Een leven tussen anatomische preparaten
De lugubere liefdes van John Le Grand
John Le Grand zette maar één stap achteruit bij het inrichten van de tentoonstelling. Maar het was er één te veel. Hij stootte tegen de glazen pot die hij achter zich op de grond had gezet, en bám. De pot viel om. Het glas brak. En een stuk darm dat bijna tweehonderd jaar geleden op sterk water was gezet door de beroemde anatoom Pieter de Riemer lag op de grond van het Universiteitsmuseum.
En toen?
‘Zo stom!’ reageert Le Grand. ‘Dan valt er weinig anders meer te doen dan nathouden. Vochtige doeken erover.’
Met een in lappen gewikkelde darm sprong hij op de fiets en haastte zich door de natte sneeuw langs het Reitdiep terug naar het museumdepot op Zernike. Daar zocht hij zo snel mogelijk een glazen pot – hij bewaart die dingen altijd – en vulde hem met kaiserling, de oplossing waar anatomische preparaten tegenwoordig in worden bewaard. Voorzichtig liet hij de gebutste darm er weer inzakken. Gered.
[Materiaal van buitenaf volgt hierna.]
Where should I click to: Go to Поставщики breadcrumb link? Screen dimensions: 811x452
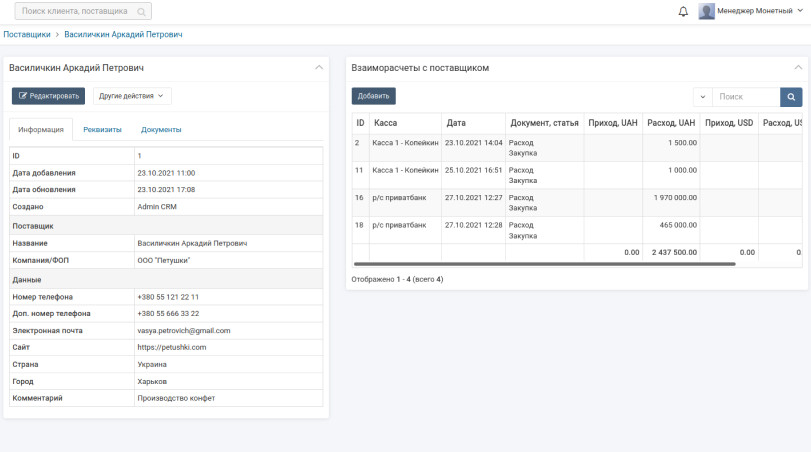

Het was gelukkig de enige keer in zijn carrière als beheerder van de anatomische collectie van de RUG dat hij een van de bijzondere preparaten in gevaar bracht. De andere keer dat een pot brak was het een bezoeker die op een tafel ging zitten. Toen lag de kop van een jonge orang oetan tussen de scherven; eentje die nog door Petrus Camper zelf geprepareerd was, 250 jaar geleden. ‘Ja, dan slaat je hart echt wel over’, zegt Le Grand. ‘Dat was immers nog een bekend preparaat ook. Camper verwijst ernaar in de discussie over de vraag of negers waren voortgekomen uit apen.’ Een vraag die Camper overigens met een hartgrondig ‘nee’ beantwoordde.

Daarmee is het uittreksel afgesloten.